• _WHAT YOU WILL DO_: Report the count of lines in the records that contain "status", without any added text.

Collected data
*** Block opens ***

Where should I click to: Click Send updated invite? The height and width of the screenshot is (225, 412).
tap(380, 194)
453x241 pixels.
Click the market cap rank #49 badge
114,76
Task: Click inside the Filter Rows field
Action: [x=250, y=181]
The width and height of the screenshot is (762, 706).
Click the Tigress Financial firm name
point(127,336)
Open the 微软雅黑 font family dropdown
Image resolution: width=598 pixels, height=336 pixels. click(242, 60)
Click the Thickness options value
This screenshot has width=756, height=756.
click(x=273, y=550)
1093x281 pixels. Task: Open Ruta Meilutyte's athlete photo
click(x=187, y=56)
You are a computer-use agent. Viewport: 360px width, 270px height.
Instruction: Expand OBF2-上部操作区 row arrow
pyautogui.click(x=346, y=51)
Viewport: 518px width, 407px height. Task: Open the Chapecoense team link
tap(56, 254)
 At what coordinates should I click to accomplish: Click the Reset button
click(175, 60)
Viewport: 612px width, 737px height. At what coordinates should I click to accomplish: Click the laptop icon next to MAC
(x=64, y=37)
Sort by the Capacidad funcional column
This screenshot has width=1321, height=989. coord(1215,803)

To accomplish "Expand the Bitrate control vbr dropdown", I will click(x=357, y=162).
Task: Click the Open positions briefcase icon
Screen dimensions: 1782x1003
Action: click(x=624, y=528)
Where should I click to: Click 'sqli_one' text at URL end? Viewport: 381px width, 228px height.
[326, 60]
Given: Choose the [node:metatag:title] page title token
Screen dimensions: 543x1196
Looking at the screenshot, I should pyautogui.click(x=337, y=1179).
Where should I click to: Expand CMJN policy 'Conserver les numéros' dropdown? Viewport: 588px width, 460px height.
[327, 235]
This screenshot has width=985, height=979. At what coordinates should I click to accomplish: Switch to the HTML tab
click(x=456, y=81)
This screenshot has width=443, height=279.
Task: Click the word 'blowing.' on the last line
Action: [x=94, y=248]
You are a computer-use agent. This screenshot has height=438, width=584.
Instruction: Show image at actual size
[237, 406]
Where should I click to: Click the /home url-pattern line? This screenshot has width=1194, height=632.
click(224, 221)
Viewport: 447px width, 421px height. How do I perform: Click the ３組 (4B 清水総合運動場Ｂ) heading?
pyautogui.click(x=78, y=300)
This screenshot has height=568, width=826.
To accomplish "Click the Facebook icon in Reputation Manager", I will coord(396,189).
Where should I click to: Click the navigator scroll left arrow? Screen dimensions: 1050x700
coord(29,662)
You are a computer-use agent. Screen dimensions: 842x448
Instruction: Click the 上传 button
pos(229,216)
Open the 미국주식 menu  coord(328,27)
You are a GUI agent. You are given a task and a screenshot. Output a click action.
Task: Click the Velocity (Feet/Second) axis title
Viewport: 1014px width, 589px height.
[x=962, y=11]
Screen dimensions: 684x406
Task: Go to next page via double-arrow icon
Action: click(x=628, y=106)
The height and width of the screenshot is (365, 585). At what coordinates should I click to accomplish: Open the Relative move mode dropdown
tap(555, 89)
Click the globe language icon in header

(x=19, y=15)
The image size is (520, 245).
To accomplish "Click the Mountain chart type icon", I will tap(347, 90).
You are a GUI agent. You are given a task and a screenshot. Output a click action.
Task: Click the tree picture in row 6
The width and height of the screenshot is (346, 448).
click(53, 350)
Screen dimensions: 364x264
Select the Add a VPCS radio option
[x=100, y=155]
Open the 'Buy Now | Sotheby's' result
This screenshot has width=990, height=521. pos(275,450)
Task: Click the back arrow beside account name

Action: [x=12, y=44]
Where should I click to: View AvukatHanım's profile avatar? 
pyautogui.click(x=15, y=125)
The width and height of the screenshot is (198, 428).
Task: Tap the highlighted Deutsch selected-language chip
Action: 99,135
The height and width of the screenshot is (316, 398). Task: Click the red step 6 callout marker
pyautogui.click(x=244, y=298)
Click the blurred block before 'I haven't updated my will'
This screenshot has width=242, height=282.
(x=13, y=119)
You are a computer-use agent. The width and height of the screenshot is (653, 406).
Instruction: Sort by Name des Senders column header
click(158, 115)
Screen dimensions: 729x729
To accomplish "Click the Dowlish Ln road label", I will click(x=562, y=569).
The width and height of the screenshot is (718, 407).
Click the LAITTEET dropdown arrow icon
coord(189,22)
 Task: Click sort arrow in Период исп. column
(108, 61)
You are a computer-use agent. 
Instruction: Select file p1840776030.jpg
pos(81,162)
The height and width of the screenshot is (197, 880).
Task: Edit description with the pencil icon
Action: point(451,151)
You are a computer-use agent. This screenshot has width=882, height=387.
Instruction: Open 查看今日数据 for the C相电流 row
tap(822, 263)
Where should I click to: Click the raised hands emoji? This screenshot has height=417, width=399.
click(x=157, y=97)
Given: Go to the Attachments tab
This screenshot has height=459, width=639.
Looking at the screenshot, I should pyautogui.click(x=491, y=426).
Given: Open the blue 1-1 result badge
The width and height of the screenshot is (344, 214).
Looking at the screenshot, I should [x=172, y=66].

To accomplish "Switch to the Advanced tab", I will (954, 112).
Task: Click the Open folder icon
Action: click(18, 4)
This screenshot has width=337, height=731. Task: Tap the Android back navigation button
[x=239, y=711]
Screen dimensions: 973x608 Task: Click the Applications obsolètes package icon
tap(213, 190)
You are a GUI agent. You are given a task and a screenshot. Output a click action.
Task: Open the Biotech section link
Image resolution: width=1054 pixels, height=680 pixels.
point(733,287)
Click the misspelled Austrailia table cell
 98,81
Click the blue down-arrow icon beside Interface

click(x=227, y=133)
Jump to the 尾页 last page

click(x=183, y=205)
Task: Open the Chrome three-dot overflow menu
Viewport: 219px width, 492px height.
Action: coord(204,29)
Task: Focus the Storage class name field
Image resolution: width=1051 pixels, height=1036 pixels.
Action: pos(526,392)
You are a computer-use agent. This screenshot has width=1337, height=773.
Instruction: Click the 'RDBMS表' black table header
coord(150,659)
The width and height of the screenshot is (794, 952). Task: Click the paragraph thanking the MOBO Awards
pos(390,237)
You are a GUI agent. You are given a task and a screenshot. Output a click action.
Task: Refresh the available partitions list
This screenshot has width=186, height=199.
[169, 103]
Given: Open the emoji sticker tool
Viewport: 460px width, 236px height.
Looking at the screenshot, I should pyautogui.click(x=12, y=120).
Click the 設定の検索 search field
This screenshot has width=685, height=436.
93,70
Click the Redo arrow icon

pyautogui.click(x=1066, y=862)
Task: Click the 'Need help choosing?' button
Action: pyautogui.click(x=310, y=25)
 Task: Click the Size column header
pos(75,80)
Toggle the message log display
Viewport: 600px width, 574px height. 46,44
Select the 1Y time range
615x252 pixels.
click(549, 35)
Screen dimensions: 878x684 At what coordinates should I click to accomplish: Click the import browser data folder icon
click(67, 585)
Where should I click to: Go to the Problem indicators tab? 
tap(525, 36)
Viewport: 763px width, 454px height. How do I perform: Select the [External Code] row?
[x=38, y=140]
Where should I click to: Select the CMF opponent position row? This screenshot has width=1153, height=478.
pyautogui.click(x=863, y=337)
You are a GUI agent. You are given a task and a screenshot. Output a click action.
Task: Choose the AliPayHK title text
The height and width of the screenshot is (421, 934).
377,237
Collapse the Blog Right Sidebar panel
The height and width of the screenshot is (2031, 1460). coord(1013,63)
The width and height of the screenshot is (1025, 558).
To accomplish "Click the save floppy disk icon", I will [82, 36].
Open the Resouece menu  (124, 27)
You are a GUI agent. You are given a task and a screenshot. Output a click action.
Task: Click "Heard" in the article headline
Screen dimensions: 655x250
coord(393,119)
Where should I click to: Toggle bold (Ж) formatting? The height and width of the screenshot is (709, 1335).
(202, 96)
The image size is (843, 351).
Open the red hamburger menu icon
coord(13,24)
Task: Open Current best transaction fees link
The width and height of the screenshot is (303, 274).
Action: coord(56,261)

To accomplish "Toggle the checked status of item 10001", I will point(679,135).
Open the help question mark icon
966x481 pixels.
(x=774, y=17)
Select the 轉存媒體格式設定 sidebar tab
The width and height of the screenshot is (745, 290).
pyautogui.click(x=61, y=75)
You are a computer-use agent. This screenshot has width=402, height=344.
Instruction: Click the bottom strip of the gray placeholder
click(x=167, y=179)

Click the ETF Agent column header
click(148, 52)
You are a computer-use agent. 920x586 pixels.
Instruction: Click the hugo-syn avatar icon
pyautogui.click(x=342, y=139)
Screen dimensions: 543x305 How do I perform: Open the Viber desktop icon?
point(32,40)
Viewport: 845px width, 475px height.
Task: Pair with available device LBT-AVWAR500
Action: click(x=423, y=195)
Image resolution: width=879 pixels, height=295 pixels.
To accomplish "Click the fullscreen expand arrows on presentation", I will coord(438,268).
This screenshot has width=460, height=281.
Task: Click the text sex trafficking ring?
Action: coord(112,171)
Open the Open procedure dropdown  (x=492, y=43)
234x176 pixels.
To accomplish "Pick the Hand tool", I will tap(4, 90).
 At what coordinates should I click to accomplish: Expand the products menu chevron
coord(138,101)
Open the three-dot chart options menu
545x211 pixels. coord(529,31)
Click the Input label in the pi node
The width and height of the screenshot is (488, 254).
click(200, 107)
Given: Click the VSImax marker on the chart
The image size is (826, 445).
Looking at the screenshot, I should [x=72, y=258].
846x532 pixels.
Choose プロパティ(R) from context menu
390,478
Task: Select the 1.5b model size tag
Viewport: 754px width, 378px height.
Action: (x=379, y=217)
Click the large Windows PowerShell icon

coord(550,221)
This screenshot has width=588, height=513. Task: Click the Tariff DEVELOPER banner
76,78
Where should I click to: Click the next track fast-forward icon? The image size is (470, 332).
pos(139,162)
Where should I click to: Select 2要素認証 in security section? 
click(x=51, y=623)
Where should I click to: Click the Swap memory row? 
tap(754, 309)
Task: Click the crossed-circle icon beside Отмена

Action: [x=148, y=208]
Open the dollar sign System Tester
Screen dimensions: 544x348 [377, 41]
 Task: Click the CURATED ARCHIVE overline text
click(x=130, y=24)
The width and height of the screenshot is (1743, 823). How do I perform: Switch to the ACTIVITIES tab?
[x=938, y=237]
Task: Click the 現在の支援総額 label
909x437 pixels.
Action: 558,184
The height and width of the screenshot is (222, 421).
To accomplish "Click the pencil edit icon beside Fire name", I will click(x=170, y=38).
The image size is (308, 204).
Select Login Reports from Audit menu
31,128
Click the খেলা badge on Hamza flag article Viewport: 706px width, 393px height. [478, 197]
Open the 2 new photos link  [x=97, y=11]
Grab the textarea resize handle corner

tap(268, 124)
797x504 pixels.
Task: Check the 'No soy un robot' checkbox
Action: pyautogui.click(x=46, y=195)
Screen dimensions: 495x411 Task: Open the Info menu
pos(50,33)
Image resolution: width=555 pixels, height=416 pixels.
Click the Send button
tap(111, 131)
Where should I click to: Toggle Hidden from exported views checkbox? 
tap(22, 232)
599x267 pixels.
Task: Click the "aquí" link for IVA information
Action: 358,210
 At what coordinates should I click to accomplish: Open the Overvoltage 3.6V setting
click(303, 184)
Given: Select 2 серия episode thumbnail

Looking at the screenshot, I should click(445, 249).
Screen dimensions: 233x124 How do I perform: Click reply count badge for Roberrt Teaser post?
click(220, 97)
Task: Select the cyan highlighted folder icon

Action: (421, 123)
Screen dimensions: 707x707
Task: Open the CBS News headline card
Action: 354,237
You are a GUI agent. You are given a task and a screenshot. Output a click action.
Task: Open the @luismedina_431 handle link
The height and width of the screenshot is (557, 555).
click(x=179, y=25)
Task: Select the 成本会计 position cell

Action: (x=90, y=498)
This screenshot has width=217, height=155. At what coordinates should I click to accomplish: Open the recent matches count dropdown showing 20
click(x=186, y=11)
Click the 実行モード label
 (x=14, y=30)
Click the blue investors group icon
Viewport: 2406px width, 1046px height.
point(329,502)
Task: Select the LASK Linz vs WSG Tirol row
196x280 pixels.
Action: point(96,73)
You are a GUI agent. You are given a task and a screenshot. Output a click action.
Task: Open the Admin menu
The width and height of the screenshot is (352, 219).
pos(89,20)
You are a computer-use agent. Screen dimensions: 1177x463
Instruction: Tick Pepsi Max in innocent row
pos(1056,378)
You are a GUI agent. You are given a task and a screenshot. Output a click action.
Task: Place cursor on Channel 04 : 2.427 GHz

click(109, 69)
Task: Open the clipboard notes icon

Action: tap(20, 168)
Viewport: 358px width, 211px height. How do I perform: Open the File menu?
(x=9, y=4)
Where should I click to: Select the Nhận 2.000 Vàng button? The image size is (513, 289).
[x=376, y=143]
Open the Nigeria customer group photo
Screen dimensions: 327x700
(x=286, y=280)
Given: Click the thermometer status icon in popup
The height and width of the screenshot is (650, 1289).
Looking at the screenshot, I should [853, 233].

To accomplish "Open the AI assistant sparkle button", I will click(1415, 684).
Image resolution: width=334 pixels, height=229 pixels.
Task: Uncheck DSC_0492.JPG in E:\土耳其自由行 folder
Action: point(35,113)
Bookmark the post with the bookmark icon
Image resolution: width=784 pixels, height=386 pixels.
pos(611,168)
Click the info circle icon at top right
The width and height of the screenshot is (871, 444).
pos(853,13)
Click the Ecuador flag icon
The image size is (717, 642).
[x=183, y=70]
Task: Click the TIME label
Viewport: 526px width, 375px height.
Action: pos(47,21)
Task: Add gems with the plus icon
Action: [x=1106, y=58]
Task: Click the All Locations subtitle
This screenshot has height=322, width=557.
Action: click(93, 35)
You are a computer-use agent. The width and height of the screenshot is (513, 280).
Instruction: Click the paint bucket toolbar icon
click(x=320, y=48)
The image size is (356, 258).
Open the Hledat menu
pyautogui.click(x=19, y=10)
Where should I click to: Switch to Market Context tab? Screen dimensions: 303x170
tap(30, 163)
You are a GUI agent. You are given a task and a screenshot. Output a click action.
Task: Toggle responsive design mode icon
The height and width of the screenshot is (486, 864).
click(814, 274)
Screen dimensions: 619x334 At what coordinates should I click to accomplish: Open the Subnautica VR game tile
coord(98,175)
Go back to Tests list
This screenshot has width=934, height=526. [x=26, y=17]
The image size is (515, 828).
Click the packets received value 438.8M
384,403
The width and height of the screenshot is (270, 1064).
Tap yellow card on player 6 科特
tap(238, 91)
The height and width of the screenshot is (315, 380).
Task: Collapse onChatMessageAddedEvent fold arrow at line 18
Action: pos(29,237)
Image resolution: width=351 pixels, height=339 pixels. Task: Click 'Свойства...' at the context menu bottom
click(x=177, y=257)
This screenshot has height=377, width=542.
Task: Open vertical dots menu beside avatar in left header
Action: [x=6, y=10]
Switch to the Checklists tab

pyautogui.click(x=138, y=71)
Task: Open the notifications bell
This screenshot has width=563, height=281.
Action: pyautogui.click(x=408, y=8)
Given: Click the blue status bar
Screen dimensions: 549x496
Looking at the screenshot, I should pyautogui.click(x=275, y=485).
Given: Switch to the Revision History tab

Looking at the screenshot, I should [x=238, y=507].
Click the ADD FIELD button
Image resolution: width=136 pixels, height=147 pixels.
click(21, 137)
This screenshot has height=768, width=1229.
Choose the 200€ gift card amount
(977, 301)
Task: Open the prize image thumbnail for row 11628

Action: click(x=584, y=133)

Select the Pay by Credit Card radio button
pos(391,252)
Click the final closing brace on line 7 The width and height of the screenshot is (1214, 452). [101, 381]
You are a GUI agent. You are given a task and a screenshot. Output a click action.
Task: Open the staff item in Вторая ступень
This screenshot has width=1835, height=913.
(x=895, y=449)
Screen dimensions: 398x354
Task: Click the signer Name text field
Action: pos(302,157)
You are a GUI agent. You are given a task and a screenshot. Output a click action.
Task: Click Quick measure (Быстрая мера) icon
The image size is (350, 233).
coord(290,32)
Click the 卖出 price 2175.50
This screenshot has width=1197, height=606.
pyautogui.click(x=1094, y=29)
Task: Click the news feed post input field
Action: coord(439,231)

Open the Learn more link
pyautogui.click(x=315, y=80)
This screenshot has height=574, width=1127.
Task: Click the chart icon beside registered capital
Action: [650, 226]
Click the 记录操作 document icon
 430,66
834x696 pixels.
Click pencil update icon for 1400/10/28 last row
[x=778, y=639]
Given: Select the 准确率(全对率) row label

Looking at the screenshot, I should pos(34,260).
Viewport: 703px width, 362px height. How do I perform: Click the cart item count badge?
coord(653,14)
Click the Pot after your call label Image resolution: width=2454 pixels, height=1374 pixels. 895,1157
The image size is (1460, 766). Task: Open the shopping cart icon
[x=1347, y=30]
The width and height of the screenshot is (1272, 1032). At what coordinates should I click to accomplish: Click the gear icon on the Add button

*** Block closes ***

• _SOLUTION TO THIS TASK_: 3